Os vizinhos conheciam Dona Faustina e toda sua história de vida. A vizinha, Dona Zilá, ao adentrar a casa sempre era recepcionada pela senhora lamentosa afirmando que não havia comido ainda, que ninguém dava comida para ela, mesmo que fosse logo após o almoço.
Dona Faustina sempre foi uma mulher batalhadora, sofrida. Havia criado oito filhos, dois haviam falecido. O marido também não estava mais nesse mundo, para felicidade de todos, pois nunca tinha prestado, às voltas com amantes, jogos e bebidas. Tinha sido assassinado pelo marido de um de seus casos. Sempre se fizera ausente e Faustina havia assumido tudo, trabalhando na roça e educado seus filhos. Hoje todos muito bem sucedidos. Bem sucedidos e alheios a mãe. Somente Ciça não teve como escapar daquele “peso”.
Eventualmente alguém surgia para uma rápida visita e deixar um pacotinho disso ou daquilo ou um valor em dinheiro que pouco ajudaria.
Faustina não os reconhecia. Conversava com eles aparentemente interessada, falava de seus filhos como se ainda fossem crianças, sem obedecer a regras temporais. Algumas vezes perguntava do marido e reclamava que estava demorando para o almoço.
De um momento para outro ficara daquele jeito. Para alguns havia se tornado motivo de chacota, para outros de desprezo, para outros de comiseração. Assim se passavam os dias de Faustina na cadeira da varanda. Não havia mais o vigor da juventude, nem se aventurava em preparar suas saborosas iguarias no fogão a lenha, a manter a casa asseada, o jardim florido, as galinhas nutridas, a horta viçosa. O mundo de Faustina oscilava em resgates curiosos, buscando nas janelas da memória pessoas e cenas arquivadas pelo tempo.

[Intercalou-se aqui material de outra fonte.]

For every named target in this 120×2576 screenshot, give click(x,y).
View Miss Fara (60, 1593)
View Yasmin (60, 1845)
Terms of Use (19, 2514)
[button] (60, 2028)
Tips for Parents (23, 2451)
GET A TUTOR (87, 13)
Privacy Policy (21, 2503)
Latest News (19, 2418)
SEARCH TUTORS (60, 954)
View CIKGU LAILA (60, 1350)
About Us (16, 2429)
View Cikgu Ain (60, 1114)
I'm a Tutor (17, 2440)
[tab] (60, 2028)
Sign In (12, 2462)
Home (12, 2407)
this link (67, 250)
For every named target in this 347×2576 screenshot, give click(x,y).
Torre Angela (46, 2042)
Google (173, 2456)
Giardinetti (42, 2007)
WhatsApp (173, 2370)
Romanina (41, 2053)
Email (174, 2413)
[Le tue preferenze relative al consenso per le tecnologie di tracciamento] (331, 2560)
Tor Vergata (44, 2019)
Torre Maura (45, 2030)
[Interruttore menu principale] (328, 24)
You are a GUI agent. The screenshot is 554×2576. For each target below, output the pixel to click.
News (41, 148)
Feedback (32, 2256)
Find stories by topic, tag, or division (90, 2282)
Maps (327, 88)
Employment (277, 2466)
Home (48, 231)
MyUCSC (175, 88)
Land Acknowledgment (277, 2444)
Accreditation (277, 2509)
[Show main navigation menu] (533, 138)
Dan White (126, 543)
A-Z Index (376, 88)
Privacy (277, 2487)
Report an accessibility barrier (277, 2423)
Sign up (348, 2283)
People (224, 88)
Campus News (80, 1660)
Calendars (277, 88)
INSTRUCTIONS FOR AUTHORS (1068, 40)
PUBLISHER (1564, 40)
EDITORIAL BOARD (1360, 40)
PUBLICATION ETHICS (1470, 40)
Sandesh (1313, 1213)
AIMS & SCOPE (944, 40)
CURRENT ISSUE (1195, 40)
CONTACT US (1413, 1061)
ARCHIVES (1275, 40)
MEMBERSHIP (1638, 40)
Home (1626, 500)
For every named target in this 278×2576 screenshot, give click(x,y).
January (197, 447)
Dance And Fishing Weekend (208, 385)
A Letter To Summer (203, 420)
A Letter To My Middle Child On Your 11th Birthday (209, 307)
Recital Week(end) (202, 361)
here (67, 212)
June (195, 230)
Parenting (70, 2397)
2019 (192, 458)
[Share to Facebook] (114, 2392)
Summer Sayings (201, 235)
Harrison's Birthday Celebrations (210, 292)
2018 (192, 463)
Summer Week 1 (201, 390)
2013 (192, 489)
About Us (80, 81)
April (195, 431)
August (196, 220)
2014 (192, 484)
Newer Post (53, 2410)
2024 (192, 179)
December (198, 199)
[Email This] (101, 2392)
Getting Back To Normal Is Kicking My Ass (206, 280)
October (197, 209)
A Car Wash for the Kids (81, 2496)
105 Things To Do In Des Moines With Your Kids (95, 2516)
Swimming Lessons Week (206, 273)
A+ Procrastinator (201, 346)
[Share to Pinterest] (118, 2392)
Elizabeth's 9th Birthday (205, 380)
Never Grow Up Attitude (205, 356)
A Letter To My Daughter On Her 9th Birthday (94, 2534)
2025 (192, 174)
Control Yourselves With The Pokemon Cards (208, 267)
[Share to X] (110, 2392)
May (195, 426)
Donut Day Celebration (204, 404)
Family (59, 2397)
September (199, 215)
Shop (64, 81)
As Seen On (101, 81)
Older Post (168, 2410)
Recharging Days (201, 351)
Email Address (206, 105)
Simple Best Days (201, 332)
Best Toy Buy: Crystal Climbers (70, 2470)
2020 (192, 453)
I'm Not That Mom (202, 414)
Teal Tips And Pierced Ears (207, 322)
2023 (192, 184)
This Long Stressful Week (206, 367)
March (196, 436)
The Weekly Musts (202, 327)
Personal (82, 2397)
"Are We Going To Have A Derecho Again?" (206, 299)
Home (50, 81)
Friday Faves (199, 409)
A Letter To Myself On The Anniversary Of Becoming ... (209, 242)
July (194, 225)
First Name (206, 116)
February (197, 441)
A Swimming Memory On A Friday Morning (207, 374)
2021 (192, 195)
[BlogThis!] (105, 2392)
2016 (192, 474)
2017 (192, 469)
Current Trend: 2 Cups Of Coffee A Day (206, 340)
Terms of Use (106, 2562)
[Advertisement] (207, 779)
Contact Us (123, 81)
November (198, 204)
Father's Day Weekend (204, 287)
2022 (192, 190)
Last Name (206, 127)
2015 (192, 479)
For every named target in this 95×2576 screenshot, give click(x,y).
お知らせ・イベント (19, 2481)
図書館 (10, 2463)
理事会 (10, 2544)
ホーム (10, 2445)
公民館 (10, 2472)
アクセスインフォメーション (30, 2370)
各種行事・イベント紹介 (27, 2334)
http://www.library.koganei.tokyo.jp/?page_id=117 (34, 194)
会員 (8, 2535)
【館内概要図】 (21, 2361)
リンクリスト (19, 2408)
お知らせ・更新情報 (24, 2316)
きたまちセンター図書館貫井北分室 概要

A vida seguia seu curso, mas os dias de Faustina eram outros. Tinha muito medo de Ciça que lhe fazia claras ameaças de aprisioná-la no quarto ou na casinha do cachorro. Nesses momentos se calava, sentava-se em sua cadeira e lá permanecia, pensando sabe Deus em que.
Algumas vezes era surpreendida em seu quarto, sentada na cama em animado diálogo com alguém invisível, e logo feliz anunciava que estava conversando com fulano de tal. O que deixava a todos arrepiados, pois a pessoa se encontrava no reino das sombras há décadas. Pairava a dúvida entre a insanidade e a espiritualidade.
Mostrava, contudo, uma saúde de ferro. Nem gripe pegava. Ciça dizia que iria morrer antes dela. Mas não foi assim. Um dia Faustina deitou-se e não levantou. Alguns dos filhos apareceram. Debruçaram-se escandalosamente sobre o caixão e choraram, talvez arrependidos, lembrando-se do descaso, da ausência e do desejo de mantê-la distante, ou preocupados em teatralizar o momento visando penalizar os espectadores.
Faustina estava no céu. Cumprira sua missão, mesmo que de forma inconsciente nos derradeiros meses de sua vida.
Ciça sentou-se na antiga cadeira da varanda e chorou temendo encerrar seus dias como os de sua mãe. Tinha três filhos, cuidariam dela ? Acariciou a cadeira, onde Faustina se mantinha sentada dia após dia. Seria prudente conservá-la.”